DOCUMENT EXCERPT:

Closing Remarks
Transcript of panel from Symposium: State Constitutions and the Limits of Criminal Punishments
The following is a transcript of a panel at “State Constitutions and the Limits of Criminal Punishments,” which took place at Rutgers Law School in Camden, New Jersey, on October 24, 2024. The transcript is edited for clarity.
Speaker: Robert F. Williams, Distinguished Professor of Law Emeritus, Rutgers Law School
Robert F. Williams: Today, for me, it has been like sitting in a day-long concert, music to my ears. I started teaching state constitutional law in 1980. I was teaching the undue rigor clause. I was teaching the access to court clause provisions in so many state constitutions, yes, based on the Magna Carta. I was teaching the California cruel or unusual clause beginning in 1980.
So to come to a conference and help put together a conference like this is an incredibly exciting and invigorating thing for a guy like me to do. I want to say spending the last — I don’t know if it’s been nine or 10 months, Kyle, or 12 months working with Kyle Barry — across the country, from New Jersey to California, on organizing this has been one of the great experiences of my career. Every time you ask Kyle a question, he goes, “Sure.”

TASK REQUIREMENTS:
Extend the closing-remarks transcript from the symposium on state constitutions and criminal punishments, picking up right after its last sentence.

MATERIAL PROVIDED:
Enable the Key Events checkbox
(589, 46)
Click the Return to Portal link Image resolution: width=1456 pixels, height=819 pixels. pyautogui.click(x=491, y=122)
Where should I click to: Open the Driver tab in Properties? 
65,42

* * *

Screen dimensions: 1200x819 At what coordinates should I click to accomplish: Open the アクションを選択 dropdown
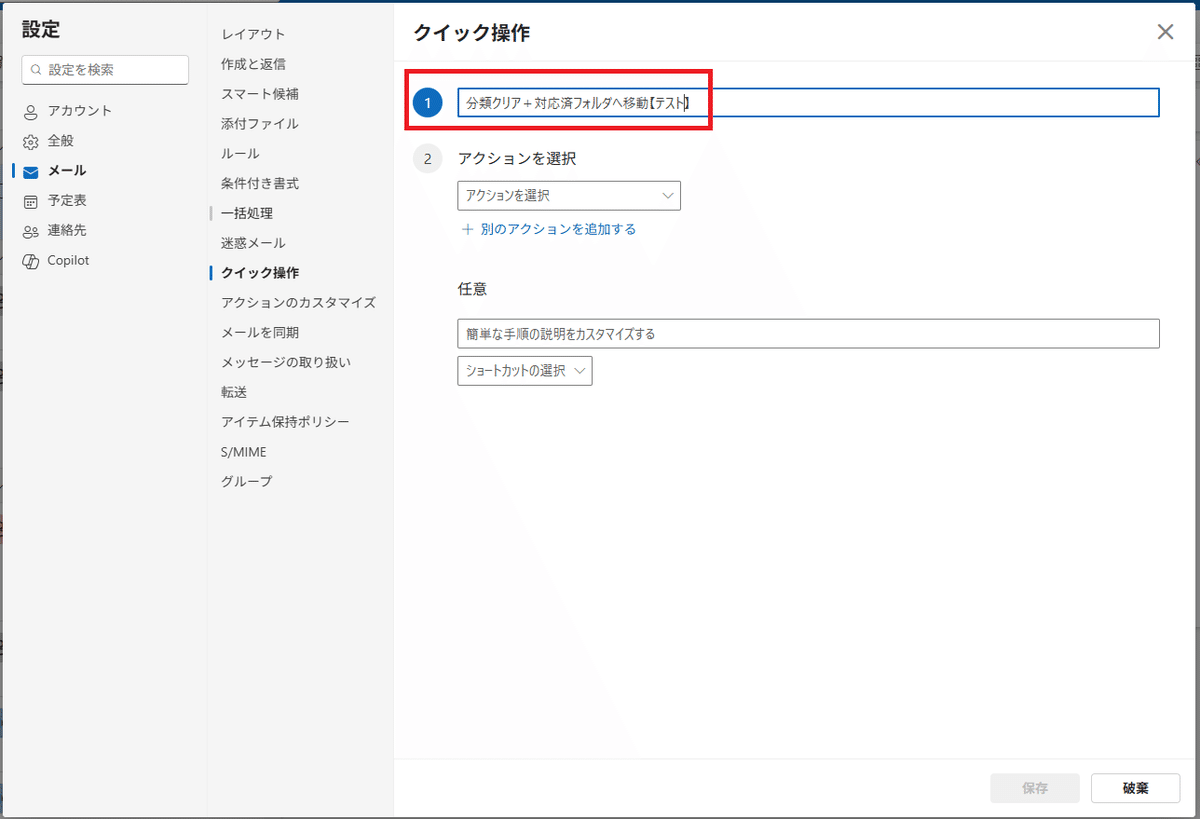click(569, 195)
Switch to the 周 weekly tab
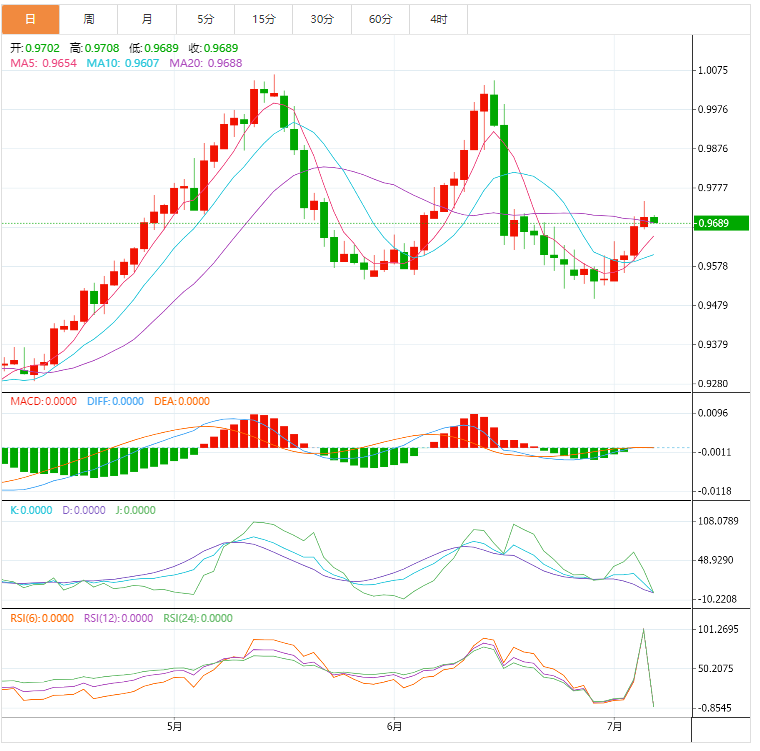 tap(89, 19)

THE RESPONSE:
And I also want to thank the Proteus Fund, which provided funds for this conference. And so I just want to say a couple of closing things. I’m from Florida, so I used to say “law-yers,” but I’ve been in New Jersey long enough to say “lawyers,” the lawyers, professors and state supreme court justices that you heard today, I believe, stand on the shoulders of the lawyers, professors, and state supreme court Justices of the 1980s and the 1990s who really initiated this reincarnation. Chief Justice Shirley Abrahamson of Wisconsin called it a reincarnation of state constitutions.
And it was a similar time. Some of you heard me say it was the advent of the Burger Court. At the U.S. Supreme Court level, people thought the sky was going to fall. None of us knew what the sky really falling was going to look like, but it’s a very similar feeling that the Supreme Court is going to fade, is now fading quite far away from the protector of rights that we, many of us, studied and grew up with. And so I think there’s a debt of gratitude that all of us share with that crowd back there. I was part of the crowd at the time, but these state justices today come after state supreme court justices in California, New Jersey, Wisconsin, Iowa, a few other states that came out and lectured, wrote law review articles, wrote supreme court decisions encouraging the use of state constitutions to achieve some of the results we’re talking about today.
I just want to make a pitch to think about separation of powers. At the state level can be quite different from what we’re taught in con law as the doctrine of separation of powers. But a lot of what was discussed today, and I know Kyle and his colleagues are interested in this, that maybe there isn’t such a strict separation between judicial sentencing and executive branch incarceration. Maybe it’s not quite such a hermetically sealed difference there, and maybe the judges do have a little bit more power going into conditions of incarceration and maybe coming the other way. I’m not sure how that would work, but be aware that state separation of powers, like everything we’ve talked about today, can be quite different from the much more rigid federal separation of power stuff. Just think about it.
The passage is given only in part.